◆ Task to carry out ◆
Collect each line of the entries that holds the string "gogogameshop".

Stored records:
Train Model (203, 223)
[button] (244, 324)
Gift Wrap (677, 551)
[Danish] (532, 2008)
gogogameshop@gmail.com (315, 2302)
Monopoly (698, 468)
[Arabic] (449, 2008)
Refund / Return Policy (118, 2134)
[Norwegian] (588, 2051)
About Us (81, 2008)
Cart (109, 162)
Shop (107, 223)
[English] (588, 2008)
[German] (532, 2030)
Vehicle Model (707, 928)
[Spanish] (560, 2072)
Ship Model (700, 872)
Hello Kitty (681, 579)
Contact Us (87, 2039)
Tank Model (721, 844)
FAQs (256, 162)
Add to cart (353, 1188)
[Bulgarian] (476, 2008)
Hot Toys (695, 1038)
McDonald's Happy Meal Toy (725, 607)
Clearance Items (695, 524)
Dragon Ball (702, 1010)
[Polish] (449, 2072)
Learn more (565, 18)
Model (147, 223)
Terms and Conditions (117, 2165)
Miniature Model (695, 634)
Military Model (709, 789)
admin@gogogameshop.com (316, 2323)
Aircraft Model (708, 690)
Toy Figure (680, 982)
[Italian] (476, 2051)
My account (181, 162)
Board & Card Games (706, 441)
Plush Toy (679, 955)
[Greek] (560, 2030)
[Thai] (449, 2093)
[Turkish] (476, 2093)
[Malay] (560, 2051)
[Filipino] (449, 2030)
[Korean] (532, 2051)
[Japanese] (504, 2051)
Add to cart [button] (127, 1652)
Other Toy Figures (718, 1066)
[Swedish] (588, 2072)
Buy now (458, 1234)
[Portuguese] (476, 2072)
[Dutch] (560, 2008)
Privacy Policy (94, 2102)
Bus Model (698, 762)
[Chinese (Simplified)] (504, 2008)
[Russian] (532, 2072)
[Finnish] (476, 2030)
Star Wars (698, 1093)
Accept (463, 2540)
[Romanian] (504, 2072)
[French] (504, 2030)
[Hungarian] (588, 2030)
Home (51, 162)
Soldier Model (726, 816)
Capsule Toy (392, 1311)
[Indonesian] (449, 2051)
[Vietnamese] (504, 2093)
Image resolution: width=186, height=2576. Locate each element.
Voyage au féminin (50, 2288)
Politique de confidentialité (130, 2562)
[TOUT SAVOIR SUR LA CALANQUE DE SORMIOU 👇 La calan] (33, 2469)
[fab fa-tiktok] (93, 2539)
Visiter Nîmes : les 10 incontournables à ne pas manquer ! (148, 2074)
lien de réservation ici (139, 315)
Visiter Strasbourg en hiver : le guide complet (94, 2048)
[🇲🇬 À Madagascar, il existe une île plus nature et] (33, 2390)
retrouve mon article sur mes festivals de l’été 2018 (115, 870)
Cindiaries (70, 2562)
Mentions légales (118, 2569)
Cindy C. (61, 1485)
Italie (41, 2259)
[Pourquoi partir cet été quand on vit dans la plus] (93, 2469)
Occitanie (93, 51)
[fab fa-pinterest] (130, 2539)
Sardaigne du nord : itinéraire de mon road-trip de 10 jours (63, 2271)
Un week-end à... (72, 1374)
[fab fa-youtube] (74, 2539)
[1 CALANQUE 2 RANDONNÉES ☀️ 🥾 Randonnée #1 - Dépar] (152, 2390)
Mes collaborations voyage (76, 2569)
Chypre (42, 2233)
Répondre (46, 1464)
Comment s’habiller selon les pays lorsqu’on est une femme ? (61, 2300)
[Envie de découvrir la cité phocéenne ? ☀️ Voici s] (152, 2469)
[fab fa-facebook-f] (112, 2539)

◆ Expected answer ◆
gogogameshop@gmail.com (315, 2302)
admin@gogogameshop.com (316, 2323)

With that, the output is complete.